- Exercise brief:
Can you render every line of the records below as a JSON list of strings, one string per line, skipping blank lines? Leave the pictures out.

- Available records:
*****
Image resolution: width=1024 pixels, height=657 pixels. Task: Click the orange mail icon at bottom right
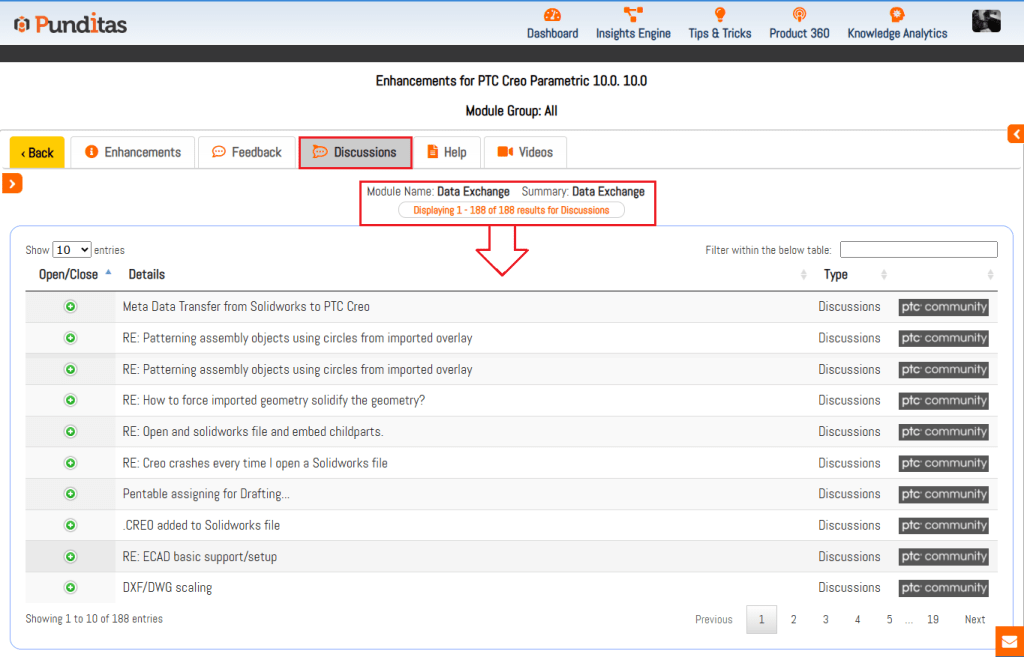click(x=1009, y=641)
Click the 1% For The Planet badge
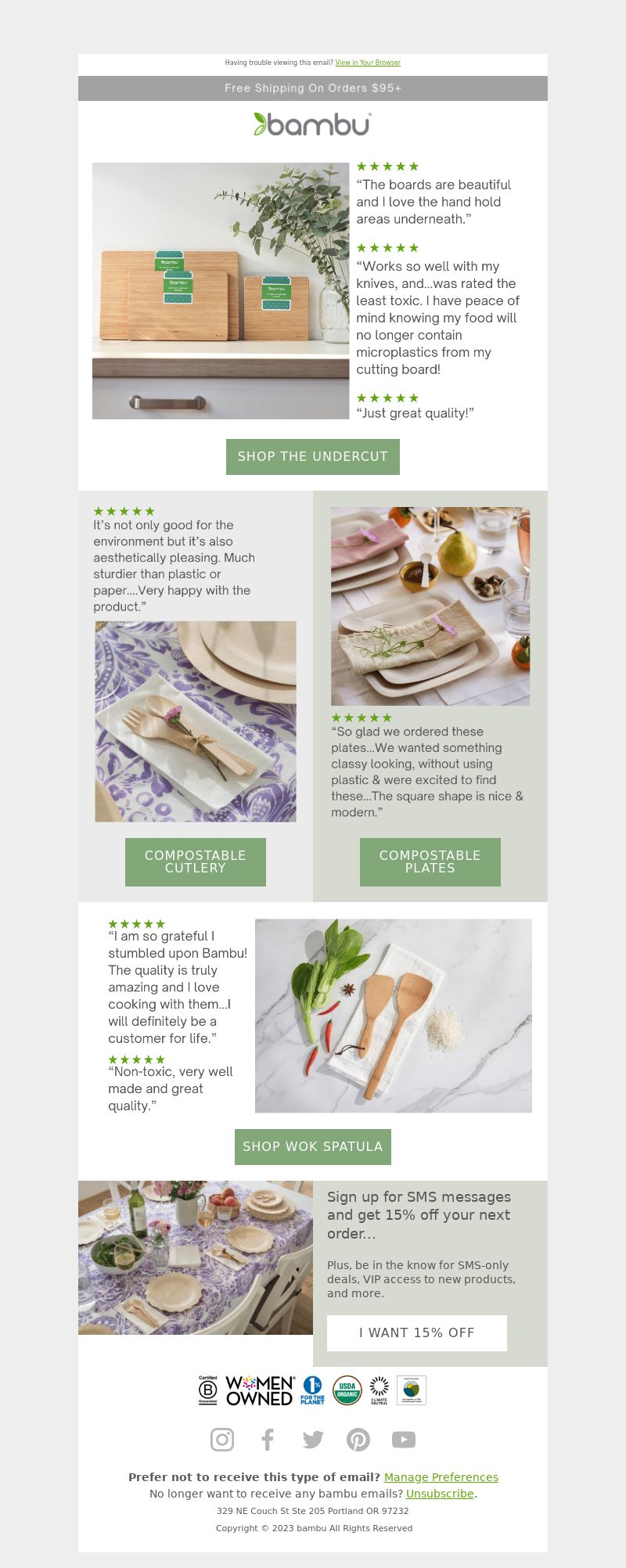626x1568 pixels. coord(312,1390)
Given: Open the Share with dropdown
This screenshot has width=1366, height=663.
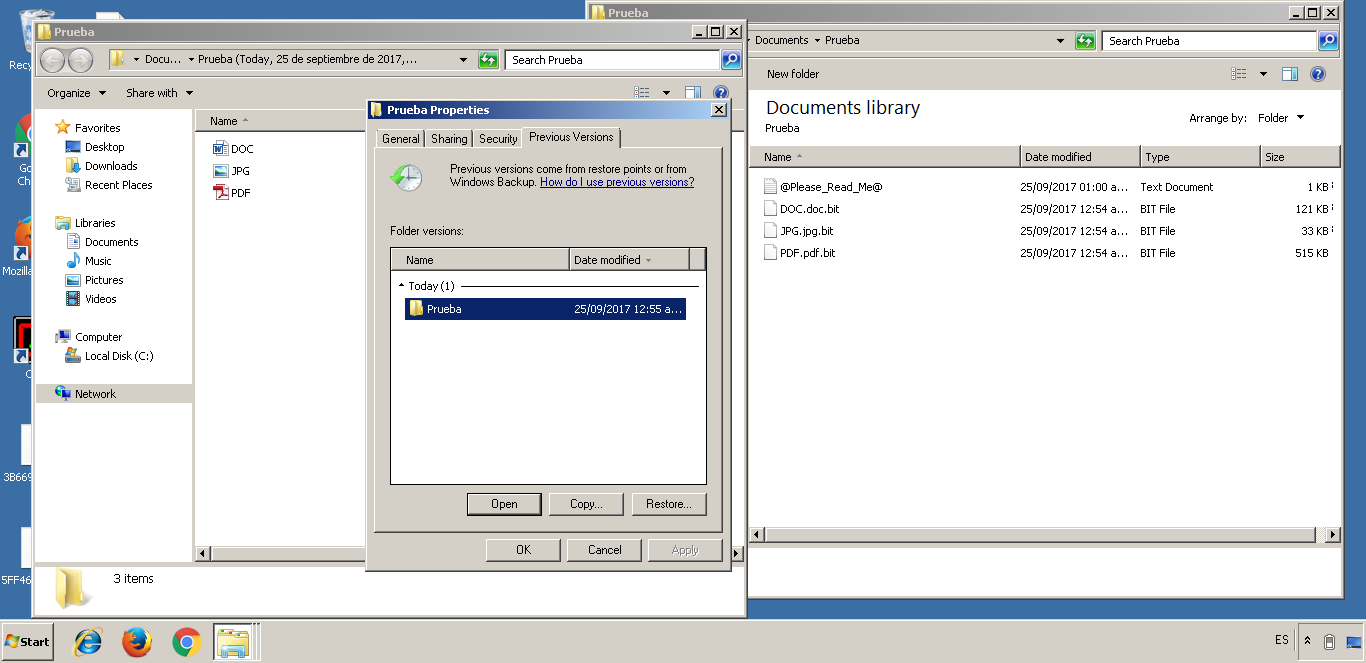Looking at the screenshot, I should pyautogui.click(x=159, y=93).
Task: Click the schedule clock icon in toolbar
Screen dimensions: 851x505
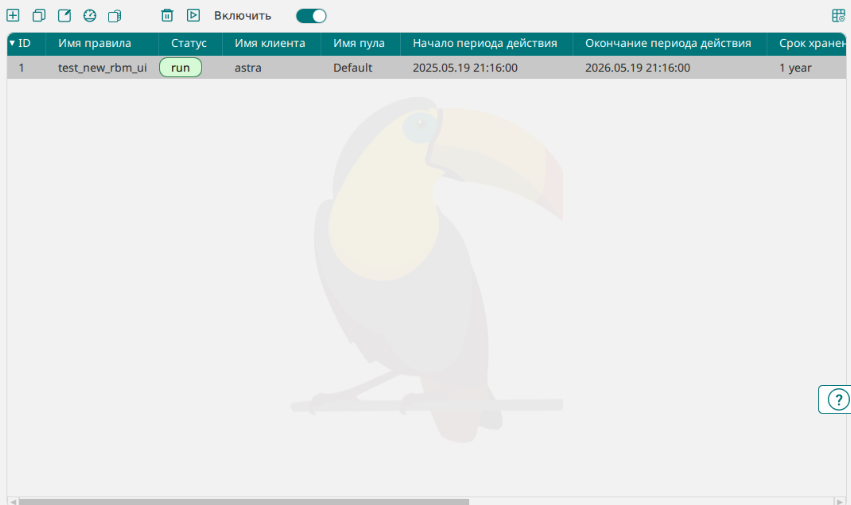Action: pos(89,16)
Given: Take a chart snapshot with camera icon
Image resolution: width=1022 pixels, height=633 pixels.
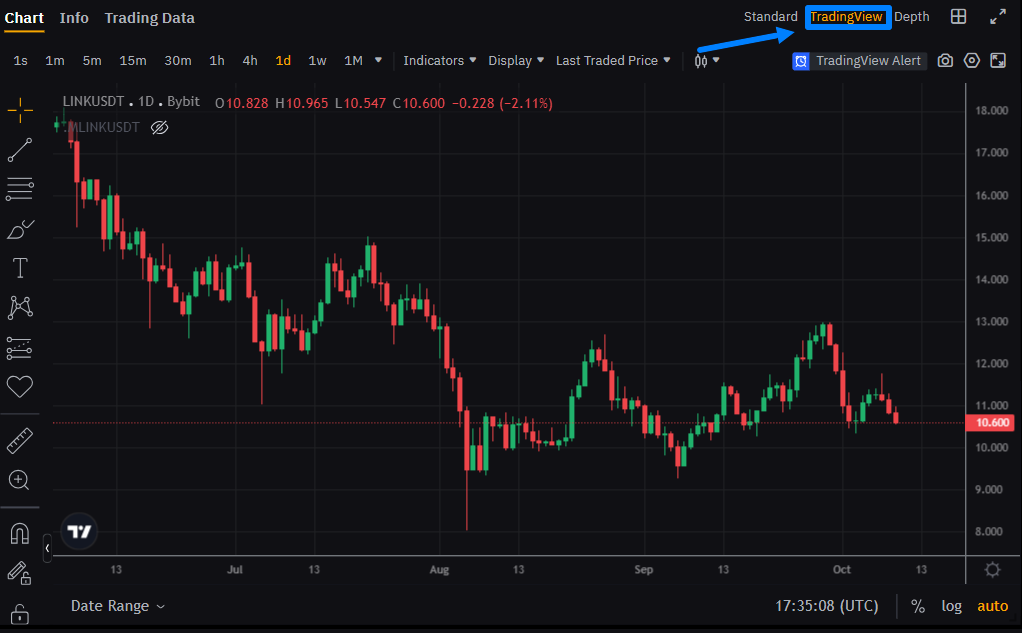Looking at the screenshot, I should (945, 61).
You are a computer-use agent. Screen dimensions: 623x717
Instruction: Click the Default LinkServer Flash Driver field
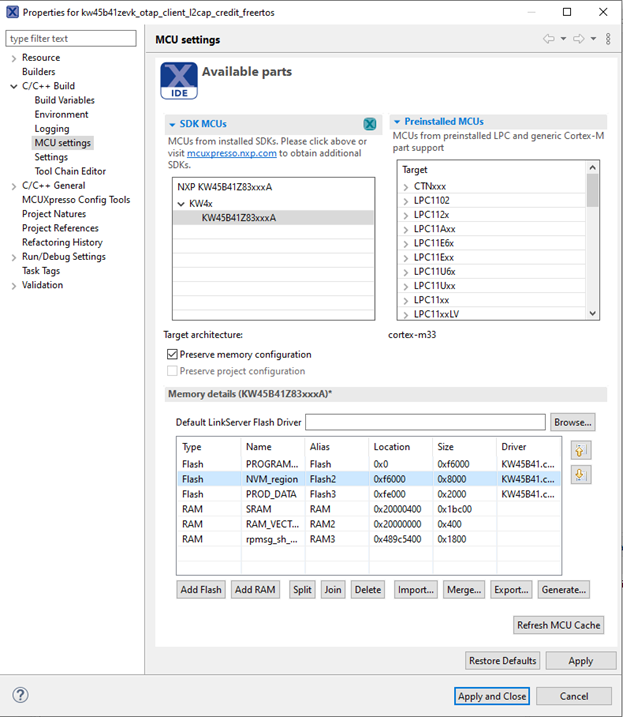click(x=425, y=422)
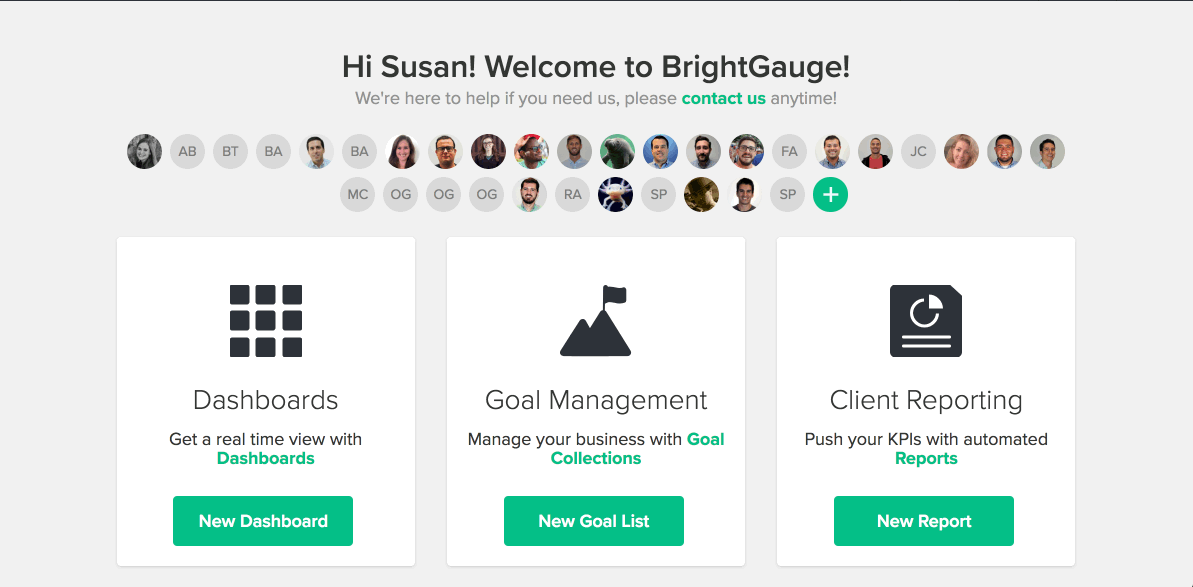Click the Dashboards grid icon
The width and height of the screenshot is (1193, 587).
(x=266, y=321)
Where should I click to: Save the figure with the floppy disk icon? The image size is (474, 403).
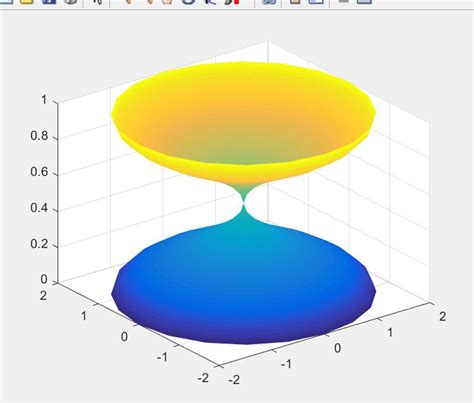coord(49,1)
*****
- The completed task:
[
  "Image resolution: width=1024 pixels, height=657 pixels. Task: Click the orange mail icon at bottom right",
  "click(x=1009, y=641)",
  "Click the 1% For The Planet badge",
  "626x1568 pixels. coord(312,1390)",
  "Given: Open the Share with dropdown",
  "This screenshot has width=1366, height=663.",
  "Looking at the screenshot, I should pyautogui.click(x=159, y=93).",
  "Task: Click the schedule clock icon in toolbar",
  "Screen dimensions: 851x505",
  "Action: pos(89,16)",
  "Given: Take a chart snapshot with camera icon",
  "Image resolution: width=1022 pixels, height=633 pixels.",
  "Looking at the screenshot, I should (945, 61).",
  "You are a computer-use agent. Screen dimensions: 623x717",
  "Instruction: Click the Default LinkServer Flash Driver field",
  "click(x=425, y=422)",
  "Click the Dashboards grid icon",
  "The width and height of the screenshot is (1193, 587).",
  "(x=266, y=321)",
  "Where should I click to: Save the figure with the floppy disk icon? The image size is (474, 403).",
  "coord(49,1)"
]